The complete proof for Lemma 4.2 is in Appendix B.2, and we’d like to provide more explanation here. At first sight, it seems that there won’t be false negative mistakes because our algorithm is very conservative. Every positive sample $x$ will always have a neighbor $u$ that is labeled as positive by $h^\star$ and $h_t$. Such $u$ is always in $BR_{\tilde{h}_t^\gamma}(x)$ and we won’t make a false negative mistake on $x$ if $x$ manipulates to this $u$. However, we argue there still can be false negative errors for one very specific scenario. That is, $x$ manipulates to another neighbor $v$ in $BR\_{\tilde{h}\_t^\gamma}(x)$ but $h\_t(v)=0$. For such a case to happen, $\tilde{h}\_t^\gamma(v)$ must be 1 to ensure that $x$ will choose to manipulate to it with non-negative probability.
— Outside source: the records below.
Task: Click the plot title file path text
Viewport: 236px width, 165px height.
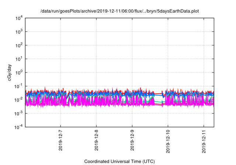Action: [119, 11]
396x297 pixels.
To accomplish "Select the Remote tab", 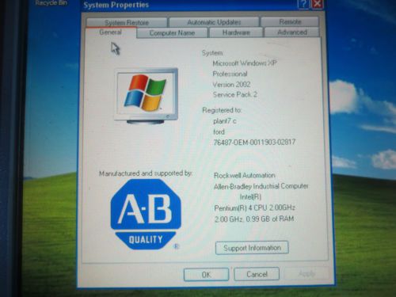I will tap(290, 21).
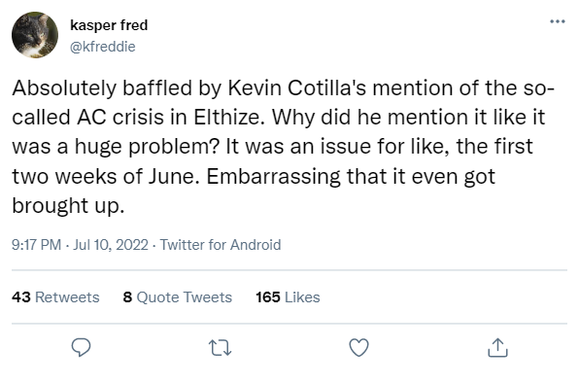This screenshot has height=383, width=579.
Task: Click the 165 likes count number
Action: pos(268,297)
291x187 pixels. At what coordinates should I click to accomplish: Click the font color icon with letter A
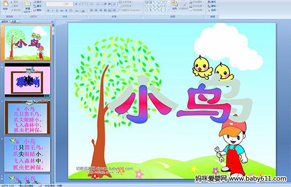83,11
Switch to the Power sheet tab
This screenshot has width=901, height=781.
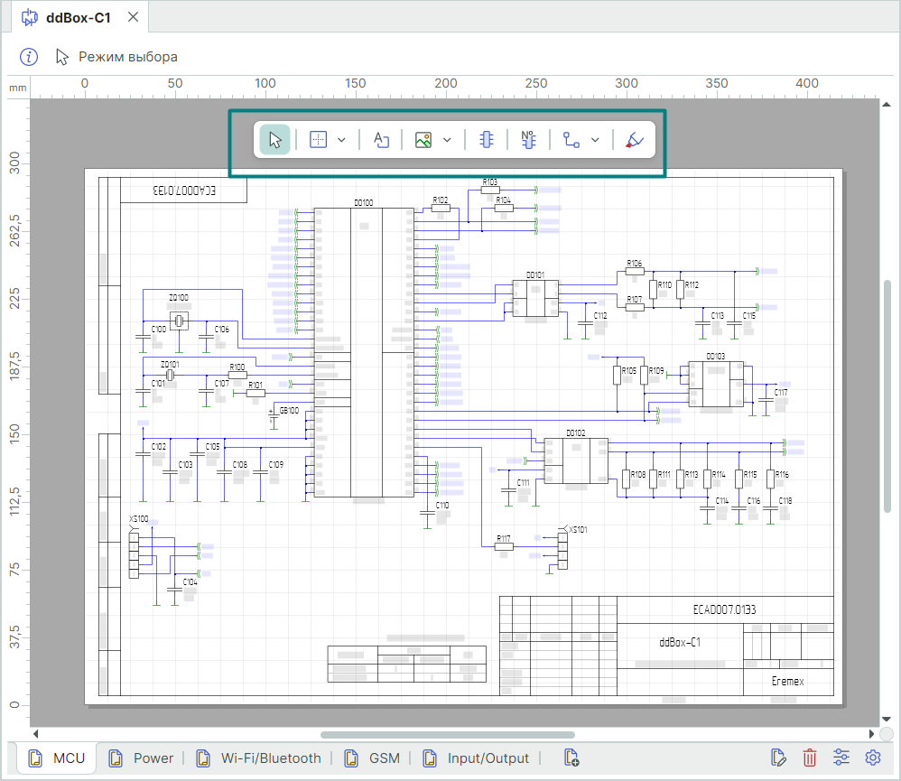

That means there is a $h’$ that is kept in $E$ until time $t-1$ such that $h’(v)=1$. However, $h_t(v)=0$ means that this $h’$ is not in $E$ at time $t$ so it must be removed at time $t-1$. Since we only remove a classifier when a false positive mistake occurs, the number of false negative errors is no larger than the number of false positive errors.

main idea of Algorithm 3

Algorithm 3 is a reduction to the Revealed-Adv setting, so its progress is tightly coupled with the progress of the algorithm used in the Revealed-Adv setting (Let A’ be such an algorithm, e.g., Algorithm 1). Specifically, Algorithm 3 calls A’ once every $\Phi$ mistakes it makes, so every $\Phi$ mistakes of Algorithm 3 corresponds to a single mistake made by A’. Therefore, if algorithm 3 makes recurring mistakes, then A’ must also be making recurring mistakes in the Revealed-Adv setting. However, this contradicts with the mistake bound for A’ (e.g., Corollary 3.2). Therefore, such “instability” cannot persist, and Algorithm 3 ends up having a finite mistake bound.